Mediators in Preterm Infants With Late-onset Sepsis: A Randomized Controlled Trial

Abstract

Objective: To evaluate biochemical and clinical effects of 2 different doses of vitamin D supplementation in preterm infants with late-onset sepsis (LOS).

Study design: A double blinded randomized controlled stratified trial included preterm infants with gestational age (GA) ≥28 weeks with LOS. Subjects were randomly assigned to receive 400 or 800 IU/day of vitamin D3. Serum concentrations of 25(OH)D, TNF-α, and IL-6 were measured at enrollment, 7 days after vitamin D supplementation, and at 40 weeks of postmenstrual age (PMA). Short-term outcomes and growth parameters were assessed.

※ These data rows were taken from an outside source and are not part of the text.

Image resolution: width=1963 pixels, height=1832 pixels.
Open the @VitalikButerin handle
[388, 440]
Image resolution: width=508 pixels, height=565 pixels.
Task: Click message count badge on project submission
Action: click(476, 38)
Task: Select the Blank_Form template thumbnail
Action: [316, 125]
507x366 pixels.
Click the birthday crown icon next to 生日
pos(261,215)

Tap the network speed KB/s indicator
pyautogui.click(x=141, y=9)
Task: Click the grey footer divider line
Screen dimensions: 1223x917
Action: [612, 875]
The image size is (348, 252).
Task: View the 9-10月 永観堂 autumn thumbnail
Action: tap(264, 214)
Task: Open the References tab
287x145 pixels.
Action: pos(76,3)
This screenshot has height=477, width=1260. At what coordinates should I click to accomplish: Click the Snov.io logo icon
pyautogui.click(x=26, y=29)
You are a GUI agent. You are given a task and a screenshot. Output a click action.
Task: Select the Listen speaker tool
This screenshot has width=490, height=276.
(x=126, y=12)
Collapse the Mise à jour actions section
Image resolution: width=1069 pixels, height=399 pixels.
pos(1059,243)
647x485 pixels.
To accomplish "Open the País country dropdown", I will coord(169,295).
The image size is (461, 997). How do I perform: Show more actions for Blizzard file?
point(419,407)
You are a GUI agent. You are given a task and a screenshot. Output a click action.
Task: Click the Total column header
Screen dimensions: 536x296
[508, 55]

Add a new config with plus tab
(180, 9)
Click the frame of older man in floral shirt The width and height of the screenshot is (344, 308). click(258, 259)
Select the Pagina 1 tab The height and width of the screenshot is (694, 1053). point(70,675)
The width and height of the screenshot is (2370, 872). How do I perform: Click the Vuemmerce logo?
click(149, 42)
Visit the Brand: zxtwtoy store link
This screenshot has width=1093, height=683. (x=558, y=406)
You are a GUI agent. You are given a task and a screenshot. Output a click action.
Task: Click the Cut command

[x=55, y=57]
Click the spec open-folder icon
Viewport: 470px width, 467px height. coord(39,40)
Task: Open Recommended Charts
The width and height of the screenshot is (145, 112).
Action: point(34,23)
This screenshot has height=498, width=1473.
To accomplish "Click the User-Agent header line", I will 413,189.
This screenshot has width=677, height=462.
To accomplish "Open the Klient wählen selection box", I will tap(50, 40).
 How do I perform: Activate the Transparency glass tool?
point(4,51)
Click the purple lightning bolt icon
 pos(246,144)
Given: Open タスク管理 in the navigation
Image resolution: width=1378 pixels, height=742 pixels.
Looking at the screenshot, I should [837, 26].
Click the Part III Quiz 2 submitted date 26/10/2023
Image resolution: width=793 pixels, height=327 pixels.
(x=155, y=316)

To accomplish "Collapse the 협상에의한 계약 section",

Results: A total of 50 infants were enrolled, 25 in each group. Seventy-six percentage of enrolled infants were vitamin D-deficient at enrollment in both groups whereas only one infant in the 400 IU and none in the 800 IU group remained deficient at 40 week's PMA; vitamin D concentrations at 40 weeks PMA were 54.8 ± 35.1 and 67.4 ± 37.1 ng/mL, respectively, P = 0.01). None of the infants enrolled in the study had signs of vitamin D toxicity. Serum pro-inflammatory cytokines IL-6 and TNF- α concentrations decreased at 1 week and at discharge in both groups without differences between groups. The 2 groups did not differ in anthropometric measurements, duration of oxygen and respiratory support, duration of antimicrobial use, length of hospital stay, and mortality.

Conclusions: A dose of 400 IU of vitamin D was adequate to treat vitamin D deficiency in the majority of premature infants with LOS. The 2 dosing regimens did not differ in clinical or biochemical changes.

Trial registration: ClinicalTrials.gov NCT02273843.